私は失業者の再教育に携わったことがあり、看護師や医師をサポートするための短期間の訓練プログラムを構築し、彼らが最も重要なことに携われるようにできると考えた」
ステーゲ・ウンガーはその後、強固に連結するスウェーデンのビジネスエコシステムを頼り、人材サービス会社ノヴァーレ・ヒューマン・キャピタルのフレドリク・ヒレルソンCEOに相談した。そして、ヒレルソンはソフィアヘメット大学のヨハンナ・アダミ学長に連絡を取った。
彼らはすぐに、看護助手を目指す3日半の訓練プログラムをつくることを決め、スカンジナビア航空の客室乗務員約1100人にプログラムを紹介した。客室乗務員はすでに基本的な医療訓練を受けており、業務の一貫として困難な状況にある人々に対処した経験も持っていた。
そこには数百人が申し込み、試験プログラムに30人が選出された。レイオフから、わずか2週間後のことだ。
以来、客室乗務員と同等のトレーニング経験を持つ他業界の人材300人がこのプログラムの訓練を受け、現在、国内の医療機関で働いている。プロジェクトはその後、高齢者介護の分野にも拡大され、ストックホルム・グランドホテル、コートヤード・バイ・マリオット、マクドナルドなどの企業からレイオフされた200人が訓練を受けた。
取り組みの第一段階が終わると、新たなニーズが浮上した。スウェーデンでは、危機の最中も大半の学校が継続されていたが、多くの学校で多数の職員が自宅待機を余儀なくされていた。新型コロナウイルスに感染したからではなく、何らかの病気の症状が出た場合には自宅にとどまるよう要請されていたからだ。

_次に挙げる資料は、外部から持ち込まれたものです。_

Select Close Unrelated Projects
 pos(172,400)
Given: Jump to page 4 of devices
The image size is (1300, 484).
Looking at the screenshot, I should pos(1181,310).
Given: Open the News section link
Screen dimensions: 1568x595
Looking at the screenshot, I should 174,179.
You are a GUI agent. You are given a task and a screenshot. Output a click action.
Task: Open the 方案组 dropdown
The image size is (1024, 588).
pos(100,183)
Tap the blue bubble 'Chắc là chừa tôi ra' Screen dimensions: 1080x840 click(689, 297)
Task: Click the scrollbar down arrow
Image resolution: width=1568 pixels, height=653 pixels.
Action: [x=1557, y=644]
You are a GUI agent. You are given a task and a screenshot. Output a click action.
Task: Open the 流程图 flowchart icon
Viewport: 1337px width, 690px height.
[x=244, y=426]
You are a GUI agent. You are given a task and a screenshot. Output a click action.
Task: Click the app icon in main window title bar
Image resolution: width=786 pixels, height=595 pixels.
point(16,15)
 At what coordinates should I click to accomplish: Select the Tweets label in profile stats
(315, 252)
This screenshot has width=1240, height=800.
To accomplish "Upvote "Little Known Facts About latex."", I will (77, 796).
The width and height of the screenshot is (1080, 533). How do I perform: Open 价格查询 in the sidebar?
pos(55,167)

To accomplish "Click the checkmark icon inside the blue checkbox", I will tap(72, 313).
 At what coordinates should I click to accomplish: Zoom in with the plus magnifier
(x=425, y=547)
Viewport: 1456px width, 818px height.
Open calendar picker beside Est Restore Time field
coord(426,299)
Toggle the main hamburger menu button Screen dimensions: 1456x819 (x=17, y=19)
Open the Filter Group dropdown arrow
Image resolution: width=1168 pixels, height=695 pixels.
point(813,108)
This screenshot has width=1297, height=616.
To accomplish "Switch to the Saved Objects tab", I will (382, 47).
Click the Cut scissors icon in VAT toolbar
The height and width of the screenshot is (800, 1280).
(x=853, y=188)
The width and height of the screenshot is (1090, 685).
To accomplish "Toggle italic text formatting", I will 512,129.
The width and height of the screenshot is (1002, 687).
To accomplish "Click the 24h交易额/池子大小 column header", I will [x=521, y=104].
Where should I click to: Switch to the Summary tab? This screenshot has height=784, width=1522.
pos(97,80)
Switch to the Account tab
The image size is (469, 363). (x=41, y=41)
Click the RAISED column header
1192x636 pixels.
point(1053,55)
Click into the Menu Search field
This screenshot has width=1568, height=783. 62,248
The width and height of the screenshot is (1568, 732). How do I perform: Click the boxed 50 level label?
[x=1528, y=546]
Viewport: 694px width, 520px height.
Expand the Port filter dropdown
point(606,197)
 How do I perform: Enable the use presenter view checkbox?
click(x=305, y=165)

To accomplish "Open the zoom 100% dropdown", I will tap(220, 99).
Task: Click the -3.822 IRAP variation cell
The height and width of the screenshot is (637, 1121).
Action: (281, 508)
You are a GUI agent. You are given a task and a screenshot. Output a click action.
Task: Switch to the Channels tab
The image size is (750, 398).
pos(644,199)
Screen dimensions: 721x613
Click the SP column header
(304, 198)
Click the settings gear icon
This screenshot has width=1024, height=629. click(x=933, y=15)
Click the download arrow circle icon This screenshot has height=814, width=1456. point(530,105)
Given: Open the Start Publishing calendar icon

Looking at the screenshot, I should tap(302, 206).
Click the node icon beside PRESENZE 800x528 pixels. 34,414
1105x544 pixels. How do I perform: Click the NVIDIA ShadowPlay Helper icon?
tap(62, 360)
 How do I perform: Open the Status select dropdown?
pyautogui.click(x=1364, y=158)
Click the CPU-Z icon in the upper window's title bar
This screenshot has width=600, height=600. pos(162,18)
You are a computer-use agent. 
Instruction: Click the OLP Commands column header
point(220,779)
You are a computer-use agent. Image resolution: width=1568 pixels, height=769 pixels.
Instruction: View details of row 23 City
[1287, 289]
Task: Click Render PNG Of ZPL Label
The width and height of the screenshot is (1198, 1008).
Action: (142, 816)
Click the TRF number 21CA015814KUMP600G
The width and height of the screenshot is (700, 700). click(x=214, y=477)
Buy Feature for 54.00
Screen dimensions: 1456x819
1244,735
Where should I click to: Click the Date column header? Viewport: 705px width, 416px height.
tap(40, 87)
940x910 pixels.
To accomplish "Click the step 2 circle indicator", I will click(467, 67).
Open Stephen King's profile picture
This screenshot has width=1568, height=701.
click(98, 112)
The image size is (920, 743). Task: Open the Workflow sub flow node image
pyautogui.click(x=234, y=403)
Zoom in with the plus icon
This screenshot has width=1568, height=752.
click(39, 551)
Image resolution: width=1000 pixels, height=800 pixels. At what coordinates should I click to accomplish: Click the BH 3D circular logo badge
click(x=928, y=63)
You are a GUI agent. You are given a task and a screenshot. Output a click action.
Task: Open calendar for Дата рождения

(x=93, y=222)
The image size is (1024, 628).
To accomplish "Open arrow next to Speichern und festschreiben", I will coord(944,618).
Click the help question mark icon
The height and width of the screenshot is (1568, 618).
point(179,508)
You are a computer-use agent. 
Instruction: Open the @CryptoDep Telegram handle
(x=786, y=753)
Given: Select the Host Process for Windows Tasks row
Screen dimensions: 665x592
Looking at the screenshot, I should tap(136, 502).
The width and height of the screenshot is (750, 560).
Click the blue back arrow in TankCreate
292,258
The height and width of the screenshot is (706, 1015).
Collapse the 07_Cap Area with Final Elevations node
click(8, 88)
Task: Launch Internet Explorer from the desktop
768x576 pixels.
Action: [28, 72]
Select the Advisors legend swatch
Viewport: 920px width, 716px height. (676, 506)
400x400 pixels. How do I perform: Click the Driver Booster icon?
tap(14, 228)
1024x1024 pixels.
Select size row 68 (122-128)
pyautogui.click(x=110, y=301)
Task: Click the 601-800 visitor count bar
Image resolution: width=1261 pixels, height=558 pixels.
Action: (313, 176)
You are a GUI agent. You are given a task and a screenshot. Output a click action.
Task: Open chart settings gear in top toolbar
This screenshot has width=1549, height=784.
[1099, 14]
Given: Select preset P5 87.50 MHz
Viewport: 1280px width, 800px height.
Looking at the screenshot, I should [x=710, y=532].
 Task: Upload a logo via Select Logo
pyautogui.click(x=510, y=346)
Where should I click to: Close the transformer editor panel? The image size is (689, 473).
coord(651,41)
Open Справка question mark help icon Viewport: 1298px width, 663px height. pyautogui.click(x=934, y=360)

これまでにさまざまな職種の60人が、授業計画、ハイレベルな教授法、日常的な学校生活などに関する3日間のファストトラック・コースを受講した。彼らは現在、ストックホルム各地の学校で管理部門のスタッフとして働き、働きすぎの教師たちが中核業務に集中できるよう支援している。
この取り組みは、新型コロナウイルスの危機後も継続するであろう、持続可能なアプローチへと発展している。試験プログラムの導入からわずか2ヵ月後、ソフィアヘメット大学では、この迅速な再教育プログラムが「基本」プログラムとして提供されることになった。